I do agree that working outside the system is a con though if it means that you lose people from the school system who might work to change it. Luckily there are plenty of hippies in the school system too round here to cause trouble work for changes

TheFallenMadonna · 10/01/2010 22:15

x-post with your last one there fivecandles. And if I were to HE, it would be to get away from all that for my own children. Because blimey, differentiating between an A* and an A is not the be all and end all of an education.

fivecandles · 10/01/2010 22:17

All well and good Fallen but if you are going to teach your kids in an unconventional way and they are going to come out with unconventional exam results or none at all then you can't expect them to necessarily find it easy to fit in with a society and employment system which values these conventional qualifications. And I suppose you have to rely on your dcs to do independent learning even in subjects they don't like. That's an awfully big ask for children.

fivecandles · 10/01/2010 22:18

Of course it's not the be all and end all of an education but it might be the be all and end all of whether they can go on to x university to do x course. So your decision to Home Educate may have far reaching consequences which may limit the opportunities for your dcs later in life.

Harriedandflustered · 10/01/2010 22:19

But TFM, don't you think that degrees are all about independent work and not really about formal teaching?

My degree is in English and my A level subjects are all arts based. Take chemistry. I'd spend all my time learning and preparing a lesson to stay ahead of the DCs and then flounder if they asked me a question that anyone with a rudimentary knowledge of chemistry could deal with instantly.
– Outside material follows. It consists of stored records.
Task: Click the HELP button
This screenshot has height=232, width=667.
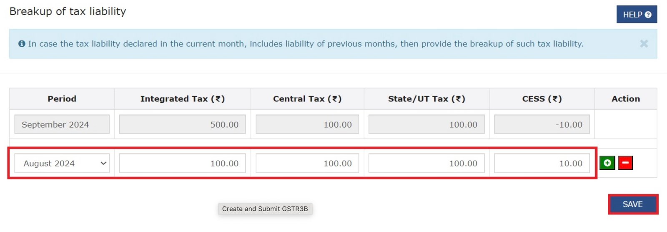Action: [x=637, y=15]
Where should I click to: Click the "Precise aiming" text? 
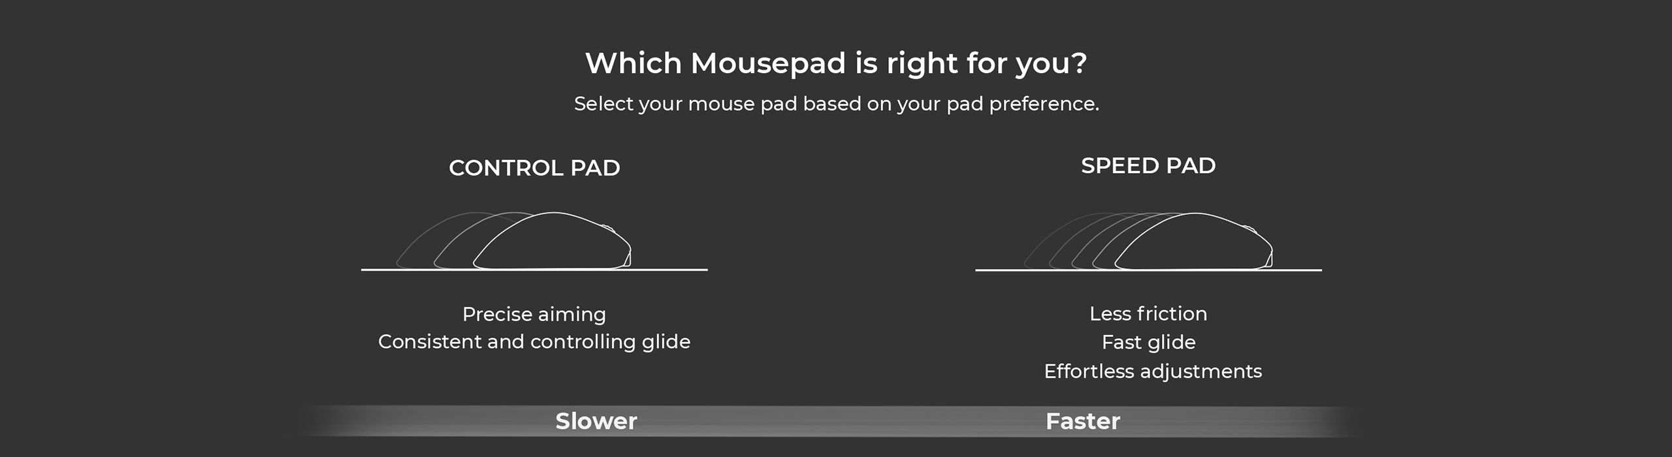click(x=534, y=314)
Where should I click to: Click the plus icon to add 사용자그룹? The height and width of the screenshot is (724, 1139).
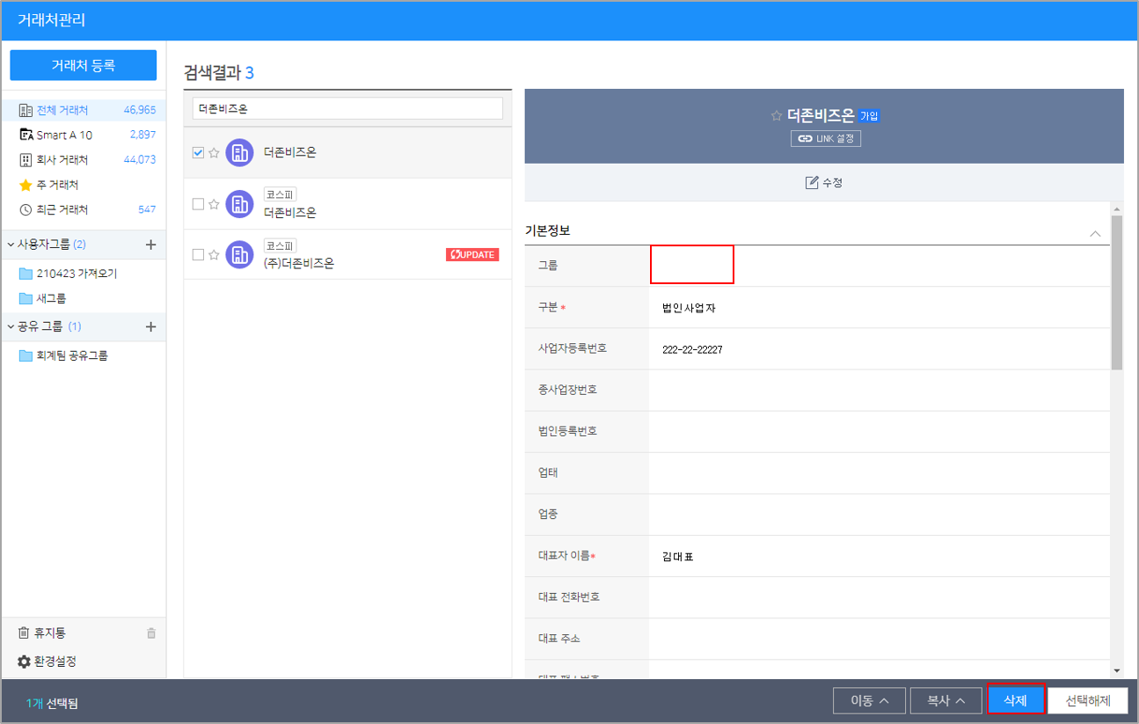[150, 245]
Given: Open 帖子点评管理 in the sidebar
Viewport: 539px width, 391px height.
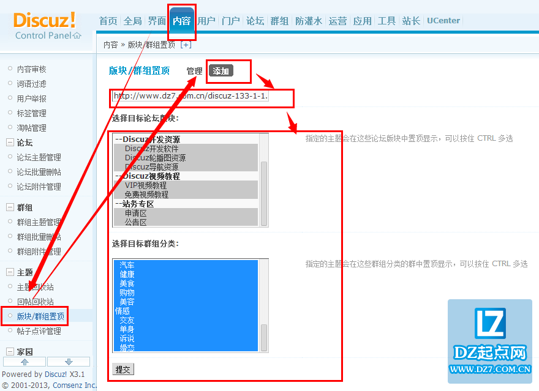Looking at the screenshot, I should 39,331.
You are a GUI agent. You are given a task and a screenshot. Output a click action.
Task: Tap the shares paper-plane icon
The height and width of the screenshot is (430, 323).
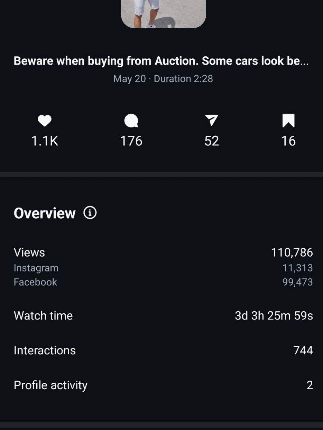pos(212,120)
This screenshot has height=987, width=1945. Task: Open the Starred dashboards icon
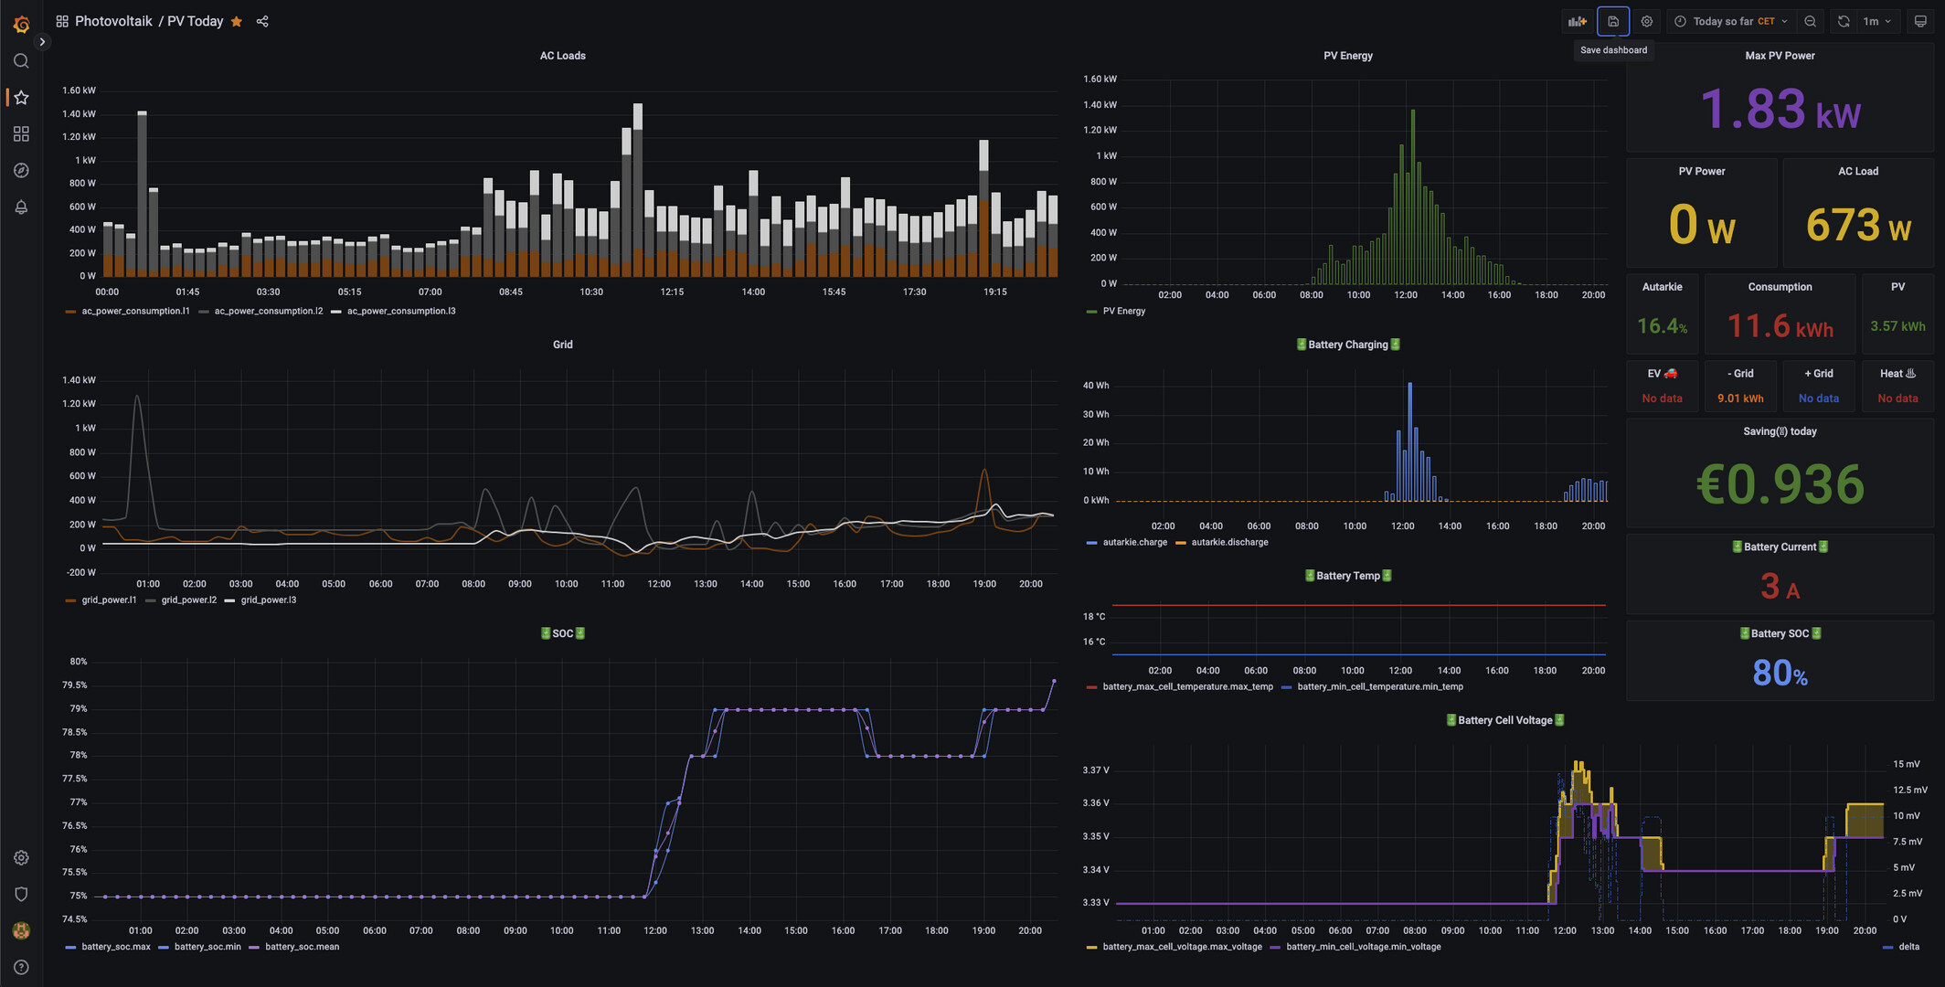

I'd just end up googling constantly ... and I wouldn't know enough about the exams to spoon feed the techniques and key questions etc.

I don't disagree with the proposition that HEing can help you to develop the skills you need but I really don't buy the idea that children are properly equipped with broadbased knowledge.

But maybe, if you HE it's a way of opting out of the mainstream in any event.

fivecandles · 10/01/2010 22:20

What if your child wants to spend all his time doing leaf collages, baking and writing a novel and you encourage this but then decides at age 16 that he wants to be a doctor?? Then, sorry it's the A*s that matter and the leaf collage counts for nothing.